I just want to make it clear that I am not ignoring the fact that there are other religions but I just can’t talk about them because I do not have the knowledge or experience to talk about them. But I do not mean any disrespect for them either.
I was raised in the Christian faith, so was my perpetrator. I hear you say, “That’s typical of the church!” Well in many ways sadly that has been the case. We are certainly more aware of it now anyway with all the horrible sex abuse cases coming up on the news, and churches trying to cover up the mess they have made.
I also think that there is a huge majority of Christians in the church who would stand 100% against Child sexual abuse. The church is a huge community that is made up of people, yes human beings. (Scary isn’t it) Unfortunately in any community there are survivors and perpetrators. (And hopefully a big group of people who are neither!)
I think that everyone has some kind of belief system, it may not be an organized religion but there will be something that you feel strongly about that you place a lot of energy into. Well personally I do believe there is a God.
Now that I have said that, I will also say that my religious beliefs have also bought me much torment. As I said earlier my perpetrator was a member of the church. When this situation arises (as I am sure it has for many people) it starts to confuse a lot of issues. I have asked myself many questions: If there is a God why has he let this happen to me? And why has he let it be from a member of his own flock? Am I just a pawn in some horrible game? Am I being punished? And so on.
When my first marriage split up, my faith just about got thrown out with it. All I had grown up to believe in was cracking up right under my feet. Firstly I had made my wedding vows in front of God to say that I would stay faithful to this man for the rest of my life, in sickness and health etc. I was taught that divorce is evil. To leave this man was to go against all I was taught and held true to my heart. When I left I was sure God would zap me! I waited and nothing happened in fact I started to feel more at peace and more true to myself.
I still struggle with my faith; I am still working out what I believe as I have had to start over again. But I still believe there is a God because, I am still here after all that did happen to me. I would often pray to God as a child and I think that really helped me get through, as I believed at the time that God was listening to me.
One of the main reasons I still believe is because at just the right times someone has come into my life to encourage me. When I was in the process of leaving my husband I met a woman at the hairdresser who was great to talk to. She was so broad minded and understanding and then I found out she was married to a pastor at a different church to mine. (That kind of thing never bothered me) Anyway I ended up meeting with him and he was a wonderful counselor, a great listener and he actually pointed out to me that a lot of my problems stemmed from the abuse. He showed me some great books, which described just how I felt! I couldn’t believe it as I thought it was just me but it was the effects of what I and many other people had been through. That was the beginning of my healing journey. If I ever could I would really like to thank him and his wife for being there at the right time.

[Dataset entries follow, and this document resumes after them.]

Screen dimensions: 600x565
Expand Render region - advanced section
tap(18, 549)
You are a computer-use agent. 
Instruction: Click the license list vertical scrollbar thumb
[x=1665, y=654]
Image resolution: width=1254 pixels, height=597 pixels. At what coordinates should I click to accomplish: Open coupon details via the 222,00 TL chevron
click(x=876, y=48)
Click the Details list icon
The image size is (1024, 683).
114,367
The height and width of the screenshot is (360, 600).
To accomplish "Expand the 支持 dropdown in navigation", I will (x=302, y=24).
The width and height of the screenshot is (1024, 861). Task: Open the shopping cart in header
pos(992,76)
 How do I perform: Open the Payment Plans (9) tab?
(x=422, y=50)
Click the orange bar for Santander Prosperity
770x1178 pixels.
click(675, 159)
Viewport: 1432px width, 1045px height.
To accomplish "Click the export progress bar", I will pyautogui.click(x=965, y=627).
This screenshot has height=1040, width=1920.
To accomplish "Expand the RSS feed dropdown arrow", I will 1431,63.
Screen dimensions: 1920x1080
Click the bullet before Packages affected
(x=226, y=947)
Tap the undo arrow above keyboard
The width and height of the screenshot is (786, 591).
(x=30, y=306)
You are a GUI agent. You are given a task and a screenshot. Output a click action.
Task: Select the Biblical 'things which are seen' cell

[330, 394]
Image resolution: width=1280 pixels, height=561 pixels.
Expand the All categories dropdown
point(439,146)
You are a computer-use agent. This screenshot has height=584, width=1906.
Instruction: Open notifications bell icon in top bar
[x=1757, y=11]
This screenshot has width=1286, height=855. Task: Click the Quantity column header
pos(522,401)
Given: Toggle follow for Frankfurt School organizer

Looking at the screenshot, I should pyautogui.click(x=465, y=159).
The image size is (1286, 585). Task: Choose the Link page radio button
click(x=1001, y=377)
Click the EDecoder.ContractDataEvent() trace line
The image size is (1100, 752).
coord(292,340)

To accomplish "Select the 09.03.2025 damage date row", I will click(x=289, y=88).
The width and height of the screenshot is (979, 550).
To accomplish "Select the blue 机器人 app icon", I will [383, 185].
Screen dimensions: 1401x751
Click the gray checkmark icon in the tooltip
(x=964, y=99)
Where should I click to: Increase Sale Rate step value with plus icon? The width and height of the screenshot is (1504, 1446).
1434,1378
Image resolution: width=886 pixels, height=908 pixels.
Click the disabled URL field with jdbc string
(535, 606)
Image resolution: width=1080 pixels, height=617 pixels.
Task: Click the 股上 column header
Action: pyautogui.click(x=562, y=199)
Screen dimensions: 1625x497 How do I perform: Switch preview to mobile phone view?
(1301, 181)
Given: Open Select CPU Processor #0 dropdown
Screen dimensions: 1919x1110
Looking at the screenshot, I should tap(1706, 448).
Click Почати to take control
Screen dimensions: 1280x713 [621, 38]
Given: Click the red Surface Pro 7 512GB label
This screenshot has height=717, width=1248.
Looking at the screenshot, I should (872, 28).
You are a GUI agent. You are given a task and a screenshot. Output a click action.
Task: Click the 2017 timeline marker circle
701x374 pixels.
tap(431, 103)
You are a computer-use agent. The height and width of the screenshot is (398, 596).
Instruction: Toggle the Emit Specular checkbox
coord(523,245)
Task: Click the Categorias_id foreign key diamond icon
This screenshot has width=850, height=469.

Later on in my journey I met a wonderful lady through our children. Her eldest son and my middle son were good friends at school. My son had invited her son to his birthday party and she rang me to let me know that her son would love to come. Although I had never met or spoken to her before, we talked for ages. I found we just clicked, we could talk about anything and everything and of course religion came up. You guessed it she was married to a pastor! I just couldn’t get away from them. The more times we met and the more times we talked I tried hard to shock her with my different ideas on God etc, but it didn’t work in fact she agreed with a lot of it or at least said “Yes I often wonder about that one myself” or “I don’t understand that either” Any way meeting her and her husband was another step in my healing. They have become great friends in fact I would count her as my best friend these days. She has certainly helped me to be open to explore my beliefs, which is much better than telling me off or telling me what to believe!
What do I believe? Well I believe that God is a god of love and it’s meant to be unconditional love, which will probably take me a lifetime to catch on to, as I am sure many survivors will understand. I like to look at God as not just male but as both male and female, because I believe if God is whole then he/she has to be both. I find that makes it a bit easier to connect, as my perpetrator was male. Besides, God is described as a mother hen in part of the bible. I believe you can’t put God in a box as he/she has very different ways of doing things than we do. I believe that God has a separate relationship with each of us as individuals. So it will mean different things to different people. I believe that God sent his/her son Jesus to earth to guide and save us. I believe that God sent a son only because a daughter would not have been listened to in those days not because men are superior to women. I believe that God looks at us all as equals. I think that men have deliberately misused the bible throughout history to abuse and misuse power (notice it is HIStory). I believe that I DO NOT have all the answers and that I will still continue to search but that I can’t seem to disbelieve it all even though I have tried to.
So I guess I am saying if you are a survivor and your perpetrator was from the church that you also came from, don’t let that stop you from believing in God if you want to, as God wasn’t the perpetrator. But if you choose not to believe that is ok too.